Survey: CEOs less confident about economy

Business executives are less upbeat in their assessments of current conditions as well as their expectations for the near future, according to the latest results of a quarterly survey.

The Conference Board reported that its Measure of CEO Confidence fell five points to 47 for the third quarter. A reading below 50 indicates more negative than positive responses.

“This latest report reflects ongoing concern about the strength of the economy,” said Lynn Franco, director of economic indicators for the Conference Board, a business research and membership group.

“CEOs’ assessment of current conditions remains weak, and they have grown increasingly pessimistic about the short-term outlook. Sluggish growth and a persistent cloud of uncertainty have played a role in CEOs curtailing spending plans this year,” Franco added.

The Conference Board bases it Measure of CEO Confidence on the results of quarterly surveys of executives in a variety of industries.
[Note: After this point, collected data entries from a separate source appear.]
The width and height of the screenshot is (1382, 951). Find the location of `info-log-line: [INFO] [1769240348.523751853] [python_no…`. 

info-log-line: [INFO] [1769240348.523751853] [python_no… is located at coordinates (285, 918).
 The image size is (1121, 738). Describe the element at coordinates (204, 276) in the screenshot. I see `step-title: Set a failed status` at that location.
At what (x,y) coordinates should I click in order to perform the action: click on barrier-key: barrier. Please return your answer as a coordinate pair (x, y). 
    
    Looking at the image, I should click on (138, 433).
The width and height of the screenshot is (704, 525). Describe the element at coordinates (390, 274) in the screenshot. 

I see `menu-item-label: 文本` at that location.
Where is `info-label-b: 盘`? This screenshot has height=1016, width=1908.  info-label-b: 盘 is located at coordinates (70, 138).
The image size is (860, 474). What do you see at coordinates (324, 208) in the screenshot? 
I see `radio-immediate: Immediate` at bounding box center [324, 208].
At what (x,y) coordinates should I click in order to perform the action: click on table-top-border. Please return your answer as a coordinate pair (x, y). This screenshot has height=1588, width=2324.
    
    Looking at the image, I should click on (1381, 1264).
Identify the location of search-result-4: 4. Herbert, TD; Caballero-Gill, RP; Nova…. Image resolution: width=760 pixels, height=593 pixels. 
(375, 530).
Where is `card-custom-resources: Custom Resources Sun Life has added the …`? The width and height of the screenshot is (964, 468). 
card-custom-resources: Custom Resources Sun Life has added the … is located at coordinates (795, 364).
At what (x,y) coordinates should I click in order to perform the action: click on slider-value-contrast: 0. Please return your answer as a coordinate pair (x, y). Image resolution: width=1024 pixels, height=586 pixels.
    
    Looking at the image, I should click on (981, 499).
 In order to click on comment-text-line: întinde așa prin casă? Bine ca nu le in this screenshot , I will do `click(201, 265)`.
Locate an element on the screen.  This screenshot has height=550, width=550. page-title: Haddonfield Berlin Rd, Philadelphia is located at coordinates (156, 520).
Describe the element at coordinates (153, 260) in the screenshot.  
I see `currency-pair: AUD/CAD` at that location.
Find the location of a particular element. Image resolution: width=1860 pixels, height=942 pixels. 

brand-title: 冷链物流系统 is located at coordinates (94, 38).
Third quarter survey responses were fielded from mid-August to mid-September.

For the third quarter, 9 percent of chief executive officers responding to the survey said economic conditions have improved over the last six months, down eight points from the second quarter.

In assessing their own industries, 14 percent of CEOs said conditions had improved, also down eight points from the previous quarter.

Looking ahead six months, 12 percent of executives said they expect economic conditions to improve, another eight-point drop from the second quarter.

CEOS were similarly less upbeat in their expectations for their own industries — 15 percent said they anticipate improving conditions, down 10 points.

Business executives also were asked about their capital spending plans.

Less than 10 percent of CEOs said they’ve increased capital spending plans since the beginning of the year. Last year at this time, 22 percent of executives reported increasing capital spending plans, while 23 percent made cuts.

The executives cited declining sales volume as the major reason for scaling back capital spending plans.